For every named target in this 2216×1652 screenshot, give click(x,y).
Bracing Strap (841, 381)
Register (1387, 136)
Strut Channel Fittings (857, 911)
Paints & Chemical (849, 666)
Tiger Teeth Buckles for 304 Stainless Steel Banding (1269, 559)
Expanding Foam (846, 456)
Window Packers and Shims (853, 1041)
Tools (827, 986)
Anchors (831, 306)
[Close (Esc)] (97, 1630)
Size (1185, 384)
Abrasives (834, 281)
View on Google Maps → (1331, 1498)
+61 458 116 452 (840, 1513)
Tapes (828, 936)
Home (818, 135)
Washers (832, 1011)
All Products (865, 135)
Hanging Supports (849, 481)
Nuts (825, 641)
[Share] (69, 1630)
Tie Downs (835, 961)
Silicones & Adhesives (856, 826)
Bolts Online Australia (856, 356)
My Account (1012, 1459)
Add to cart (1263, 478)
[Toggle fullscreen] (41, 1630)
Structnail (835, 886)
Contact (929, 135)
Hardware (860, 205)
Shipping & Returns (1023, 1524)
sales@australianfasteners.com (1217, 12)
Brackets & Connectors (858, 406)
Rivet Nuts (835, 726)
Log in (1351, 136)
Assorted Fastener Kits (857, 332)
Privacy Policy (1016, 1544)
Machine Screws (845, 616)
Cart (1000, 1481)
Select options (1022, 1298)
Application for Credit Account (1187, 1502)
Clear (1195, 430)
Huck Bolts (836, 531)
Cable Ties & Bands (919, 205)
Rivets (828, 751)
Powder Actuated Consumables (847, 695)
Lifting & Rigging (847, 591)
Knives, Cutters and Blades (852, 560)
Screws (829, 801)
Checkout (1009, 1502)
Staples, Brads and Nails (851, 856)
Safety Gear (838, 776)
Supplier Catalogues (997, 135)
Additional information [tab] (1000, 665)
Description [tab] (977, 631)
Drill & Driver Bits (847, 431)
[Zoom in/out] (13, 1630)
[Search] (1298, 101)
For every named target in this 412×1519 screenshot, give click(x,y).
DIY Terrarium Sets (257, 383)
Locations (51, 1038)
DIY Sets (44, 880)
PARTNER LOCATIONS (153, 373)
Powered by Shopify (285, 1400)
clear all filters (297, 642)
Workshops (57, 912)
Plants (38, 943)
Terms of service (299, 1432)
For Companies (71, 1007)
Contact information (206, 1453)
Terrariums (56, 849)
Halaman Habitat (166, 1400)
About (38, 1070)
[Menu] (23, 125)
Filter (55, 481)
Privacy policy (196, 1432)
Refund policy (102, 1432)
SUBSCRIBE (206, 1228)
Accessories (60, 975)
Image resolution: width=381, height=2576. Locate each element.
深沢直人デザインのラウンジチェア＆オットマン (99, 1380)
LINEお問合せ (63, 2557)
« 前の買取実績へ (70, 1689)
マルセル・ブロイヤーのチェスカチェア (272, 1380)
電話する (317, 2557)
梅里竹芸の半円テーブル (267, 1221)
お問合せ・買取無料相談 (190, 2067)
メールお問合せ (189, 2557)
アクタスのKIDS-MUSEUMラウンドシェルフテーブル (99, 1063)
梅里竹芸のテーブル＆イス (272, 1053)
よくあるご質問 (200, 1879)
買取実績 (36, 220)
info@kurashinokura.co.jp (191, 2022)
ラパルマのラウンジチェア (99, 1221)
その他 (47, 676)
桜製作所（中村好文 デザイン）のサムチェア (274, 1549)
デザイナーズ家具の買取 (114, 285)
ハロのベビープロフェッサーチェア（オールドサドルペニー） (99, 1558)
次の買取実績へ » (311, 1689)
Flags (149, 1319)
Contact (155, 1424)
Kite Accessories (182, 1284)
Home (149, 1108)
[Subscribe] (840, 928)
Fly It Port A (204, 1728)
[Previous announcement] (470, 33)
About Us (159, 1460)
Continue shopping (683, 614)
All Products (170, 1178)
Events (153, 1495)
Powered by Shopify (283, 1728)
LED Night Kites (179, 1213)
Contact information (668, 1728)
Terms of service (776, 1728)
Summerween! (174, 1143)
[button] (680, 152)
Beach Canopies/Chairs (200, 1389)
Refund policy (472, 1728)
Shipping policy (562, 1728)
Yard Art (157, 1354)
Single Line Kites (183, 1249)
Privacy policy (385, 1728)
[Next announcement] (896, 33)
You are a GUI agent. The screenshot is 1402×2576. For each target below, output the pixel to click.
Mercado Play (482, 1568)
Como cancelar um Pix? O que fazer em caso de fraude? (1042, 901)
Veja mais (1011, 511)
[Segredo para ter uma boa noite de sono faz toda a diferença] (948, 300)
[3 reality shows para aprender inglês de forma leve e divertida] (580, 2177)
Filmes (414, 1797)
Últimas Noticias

__Instructions to follow__: The lines from the top of the data above down to the line containing "Privacy Policy (1016, 1544)" are to be copied exactly; no other line should appear.

__Written response__:
For every named target in this 2216×1652 screenshot, give click(x,y).
Bracing Strap (841, 381)
Register (1387, 136)
Strut Channel Fittings (857, 911)
Paints & Chemical (849, 666)
Tiger Teeth Buckles for 304 Stainless Steel Banding (1269, 559)
Expanding Foam (846, 456)
Window Packers and Shims (853, 1041)
Tools (827, 986)
Anchors (831, 306)
[Close (Esc)] (97, 1630)
Size (1185, 384)
Abrasives (834, 281)
View on Google Maps → (1331, 1498)
+61 458 116 452 (840, 1513)
Tapes (828, 936)
Home (818, 135)
Washers (832, 1011)
All Products (865, 135)
Hanging Supports (849, 481)
Nuts (825, 641)
[Share] (69, 1630)
Tie Downs (835, 961)
Silicones & Adhesives (856, 826)
Bolts Online Australia (856, 356)
My Account (1012, 1459)
Add to cart (1263, 478)
[Toggle fullscreen] (41, 1630)
Structnail (835, 886)
Contact (929, 135)
Hardware (860, 205)
Shipping & Returns (1023, 1524)
sales@australianfasteners.com (1217, 12)
Brackets & Connectors (858, 406)
Rivet Nuts (835, 726)
Log in (1351, 136)
Assorted Fastener Kits (857, 332)
Privacy Policy (1016, 1544)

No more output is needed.